You tried to destroy me. You almost succeeded. You truly are the Lord of Destruction. You are set on destroying everything that is pure and innocent, kind and true.
I was saved by a sudden change of circumstances: we had to move away from Dubai because you had spent every dime you had and borrowed.
By getting away from this place that had held me hostage, I was able to help myself. Through therapy, friends and family I was able to reconnect with myself. I learned that I was stronger than I thought. I surprised myself and you, darling. We were both astounded by my sudden strength and determination to define and invoke boundaries. I learned to say "no" to you. Writing this still makes me cringe when I think about your reactions.

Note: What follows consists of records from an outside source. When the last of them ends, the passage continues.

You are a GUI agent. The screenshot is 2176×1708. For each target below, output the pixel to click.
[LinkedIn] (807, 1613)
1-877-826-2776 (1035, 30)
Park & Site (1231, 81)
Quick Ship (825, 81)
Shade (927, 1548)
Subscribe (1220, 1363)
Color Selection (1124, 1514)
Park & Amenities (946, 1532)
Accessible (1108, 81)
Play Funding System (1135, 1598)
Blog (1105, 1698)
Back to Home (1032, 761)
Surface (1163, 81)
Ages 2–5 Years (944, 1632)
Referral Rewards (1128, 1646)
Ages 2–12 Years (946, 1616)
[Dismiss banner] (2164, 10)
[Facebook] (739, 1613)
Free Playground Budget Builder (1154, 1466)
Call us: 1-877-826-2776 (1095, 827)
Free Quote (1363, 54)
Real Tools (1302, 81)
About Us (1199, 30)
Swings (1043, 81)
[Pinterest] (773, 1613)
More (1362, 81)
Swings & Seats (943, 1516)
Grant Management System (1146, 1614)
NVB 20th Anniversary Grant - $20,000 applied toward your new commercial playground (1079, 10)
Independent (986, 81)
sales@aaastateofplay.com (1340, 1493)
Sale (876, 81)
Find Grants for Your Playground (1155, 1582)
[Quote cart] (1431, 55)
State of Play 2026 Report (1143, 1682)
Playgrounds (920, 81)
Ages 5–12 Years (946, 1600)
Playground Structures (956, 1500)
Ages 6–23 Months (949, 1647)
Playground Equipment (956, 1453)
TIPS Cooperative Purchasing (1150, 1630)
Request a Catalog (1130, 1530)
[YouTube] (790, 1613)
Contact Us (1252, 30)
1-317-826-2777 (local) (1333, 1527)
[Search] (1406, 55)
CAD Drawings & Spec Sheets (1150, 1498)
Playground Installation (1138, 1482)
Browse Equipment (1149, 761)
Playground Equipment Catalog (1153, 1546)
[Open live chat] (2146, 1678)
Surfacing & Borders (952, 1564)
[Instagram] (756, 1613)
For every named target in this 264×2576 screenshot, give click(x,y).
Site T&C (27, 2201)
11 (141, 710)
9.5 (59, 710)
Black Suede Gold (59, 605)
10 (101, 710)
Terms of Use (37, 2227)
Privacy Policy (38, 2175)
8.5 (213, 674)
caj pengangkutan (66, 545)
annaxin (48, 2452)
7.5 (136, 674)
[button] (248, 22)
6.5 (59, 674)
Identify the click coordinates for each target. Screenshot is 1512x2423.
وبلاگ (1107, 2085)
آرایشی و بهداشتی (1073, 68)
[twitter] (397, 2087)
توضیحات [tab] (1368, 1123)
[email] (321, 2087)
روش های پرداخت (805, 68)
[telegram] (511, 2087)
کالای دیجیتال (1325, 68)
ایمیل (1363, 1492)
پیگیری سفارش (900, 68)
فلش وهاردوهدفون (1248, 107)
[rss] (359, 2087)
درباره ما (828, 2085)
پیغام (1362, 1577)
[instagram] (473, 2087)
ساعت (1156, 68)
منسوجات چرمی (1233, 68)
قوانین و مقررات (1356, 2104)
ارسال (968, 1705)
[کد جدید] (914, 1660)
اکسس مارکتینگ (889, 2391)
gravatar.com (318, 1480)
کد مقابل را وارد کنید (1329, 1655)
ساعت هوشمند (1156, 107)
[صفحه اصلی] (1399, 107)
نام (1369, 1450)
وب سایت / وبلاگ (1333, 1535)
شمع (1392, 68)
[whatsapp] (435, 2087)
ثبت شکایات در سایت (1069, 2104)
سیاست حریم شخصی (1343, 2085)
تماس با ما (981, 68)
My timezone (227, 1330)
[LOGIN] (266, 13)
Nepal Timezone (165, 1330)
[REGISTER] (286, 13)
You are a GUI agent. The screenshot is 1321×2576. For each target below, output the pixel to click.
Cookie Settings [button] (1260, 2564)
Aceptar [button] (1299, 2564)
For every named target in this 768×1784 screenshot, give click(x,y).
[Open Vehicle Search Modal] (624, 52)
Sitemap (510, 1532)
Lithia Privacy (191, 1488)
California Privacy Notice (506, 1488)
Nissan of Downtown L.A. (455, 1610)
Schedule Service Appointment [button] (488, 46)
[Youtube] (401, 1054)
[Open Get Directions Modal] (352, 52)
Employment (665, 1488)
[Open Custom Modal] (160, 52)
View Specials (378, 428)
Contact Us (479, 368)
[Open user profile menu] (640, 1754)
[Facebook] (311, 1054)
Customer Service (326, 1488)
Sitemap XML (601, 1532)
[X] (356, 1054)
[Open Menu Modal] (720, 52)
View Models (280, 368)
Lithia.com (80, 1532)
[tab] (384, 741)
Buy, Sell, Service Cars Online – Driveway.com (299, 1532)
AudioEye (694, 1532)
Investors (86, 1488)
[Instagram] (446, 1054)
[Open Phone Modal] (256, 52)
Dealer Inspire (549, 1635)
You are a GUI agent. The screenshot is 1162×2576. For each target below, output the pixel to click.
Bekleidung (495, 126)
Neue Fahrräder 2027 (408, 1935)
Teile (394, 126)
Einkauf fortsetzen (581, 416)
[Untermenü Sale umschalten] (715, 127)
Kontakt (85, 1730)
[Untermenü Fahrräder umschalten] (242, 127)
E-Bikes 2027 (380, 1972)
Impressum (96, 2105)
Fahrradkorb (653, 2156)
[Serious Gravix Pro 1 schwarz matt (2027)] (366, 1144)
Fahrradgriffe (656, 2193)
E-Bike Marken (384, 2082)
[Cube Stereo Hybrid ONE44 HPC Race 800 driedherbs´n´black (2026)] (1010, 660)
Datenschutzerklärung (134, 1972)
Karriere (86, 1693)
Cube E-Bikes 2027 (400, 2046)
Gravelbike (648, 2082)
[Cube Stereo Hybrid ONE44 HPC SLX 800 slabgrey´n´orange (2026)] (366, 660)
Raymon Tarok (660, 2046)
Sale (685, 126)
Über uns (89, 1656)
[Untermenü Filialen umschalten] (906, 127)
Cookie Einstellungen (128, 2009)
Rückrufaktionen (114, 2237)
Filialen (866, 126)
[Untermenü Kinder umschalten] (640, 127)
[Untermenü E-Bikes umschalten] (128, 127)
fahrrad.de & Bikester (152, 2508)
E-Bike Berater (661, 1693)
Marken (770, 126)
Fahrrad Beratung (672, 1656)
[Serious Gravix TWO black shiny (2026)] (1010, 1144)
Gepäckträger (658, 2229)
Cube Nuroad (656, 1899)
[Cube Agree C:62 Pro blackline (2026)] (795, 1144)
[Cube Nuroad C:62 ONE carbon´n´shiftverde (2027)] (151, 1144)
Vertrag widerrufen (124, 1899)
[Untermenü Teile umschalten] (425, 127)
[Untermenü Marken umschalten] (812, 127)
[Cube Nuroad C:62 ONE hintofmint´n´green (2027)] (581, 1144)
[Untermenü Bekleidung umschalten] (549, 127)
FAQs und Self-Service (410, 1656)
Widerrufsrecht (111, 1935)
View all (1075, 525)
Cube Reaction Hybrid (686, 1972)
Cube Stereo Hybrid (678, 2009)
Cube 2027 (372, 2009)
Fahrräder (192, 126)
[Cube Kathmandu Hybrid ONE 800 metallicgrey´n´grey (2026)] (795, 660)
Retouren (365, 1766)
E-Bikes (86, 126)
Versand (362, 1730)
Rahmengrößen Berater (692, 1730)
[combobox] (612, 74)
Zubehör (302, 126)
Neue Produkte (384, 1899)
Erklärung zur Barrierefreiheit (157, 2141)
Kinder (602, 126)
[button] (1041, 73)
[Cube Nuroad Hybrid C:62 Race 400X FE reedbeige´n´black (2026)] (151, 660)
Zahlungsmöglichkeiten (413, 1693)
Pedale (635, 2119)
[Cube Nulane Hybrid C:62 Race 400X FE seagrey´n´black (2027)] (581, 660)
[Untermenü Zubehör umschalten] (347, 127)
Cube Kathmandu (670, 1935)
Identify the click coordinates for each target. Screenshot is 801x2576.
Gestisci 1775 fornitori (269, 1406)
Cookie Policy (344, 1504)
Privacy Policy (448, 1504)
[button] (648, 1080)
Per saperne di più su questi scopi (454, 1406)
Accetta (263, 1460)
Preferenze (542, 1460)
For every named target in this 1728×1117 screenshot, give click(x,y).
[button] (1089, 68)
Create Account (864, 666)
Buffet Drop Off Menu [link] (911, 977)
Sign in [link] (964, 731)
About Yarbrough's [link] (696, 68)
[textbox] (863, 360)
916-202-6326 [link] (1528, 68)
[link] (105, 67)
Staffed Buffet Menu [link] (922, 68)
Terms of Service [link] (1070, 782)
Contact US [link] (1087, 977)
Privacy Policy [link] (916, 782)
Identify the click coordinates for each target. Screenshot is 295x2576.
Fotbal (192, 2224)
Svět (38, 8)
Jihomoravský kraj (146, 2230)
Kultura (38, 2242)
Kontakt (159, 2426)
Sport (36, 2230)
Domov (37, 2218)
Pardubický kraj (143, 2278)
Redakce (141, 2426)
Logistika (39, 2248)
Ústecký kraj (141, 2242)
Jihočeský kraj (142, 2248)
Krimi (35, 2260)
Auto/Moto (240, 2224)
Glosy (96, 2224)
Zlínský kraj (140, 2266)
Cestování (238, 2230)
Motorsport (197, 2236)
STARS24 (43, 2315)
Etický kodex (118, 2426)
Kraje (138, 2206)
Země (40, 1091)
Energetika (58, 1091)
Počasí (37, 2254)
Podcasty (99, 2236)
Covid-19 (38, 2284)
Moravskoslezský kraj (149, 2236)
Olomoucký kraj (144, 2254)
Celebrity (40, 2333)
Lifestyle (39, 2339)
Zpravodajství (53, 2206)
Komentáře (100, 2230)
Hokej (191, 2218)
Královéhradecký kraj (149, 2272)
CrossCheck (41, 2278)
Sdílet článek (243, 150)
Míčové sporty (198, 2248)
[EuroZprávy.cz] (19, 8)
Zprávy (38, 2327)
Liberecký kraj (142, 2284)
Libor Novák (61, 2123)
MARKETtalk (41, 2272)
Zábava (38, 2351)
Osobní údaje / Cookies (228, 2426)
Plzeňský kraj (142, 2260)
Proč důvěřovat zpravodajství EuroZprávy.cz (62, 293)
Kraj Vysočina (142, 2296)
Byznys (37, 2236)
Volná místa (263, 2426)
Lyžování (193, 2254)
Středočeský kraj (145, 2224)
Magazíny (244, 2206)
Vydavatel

You responded to my boundaries with terrible threats and violent rage, a rage so strong, powerful and encompassing, it scared me to death and almost made my new-found courage falter. You knew my fears and weaknesses all too well, darling...However, I regrouped and I tried again, I stood up again. Again and again.
You were my teacher, darling. Your abuse taught me to always honor myself and my boundaries. And to trust my gut feeling!
You were my teacher, surely not the wise and kind one I would have wished for but a teacher nonetheless. I learned the importance of self-love and self-respect.
You taught me about abuse and I learned about resilience. The moment my abused self emerged strong and steadfast and said: NO MORE was utterly liberating!
The path to your hell is plastered with red flags. I realized that I had kept my eyes willingly shut for a long time, willingly pushing aside those red flags.
Thank you for teaching me to never shut my eyes again.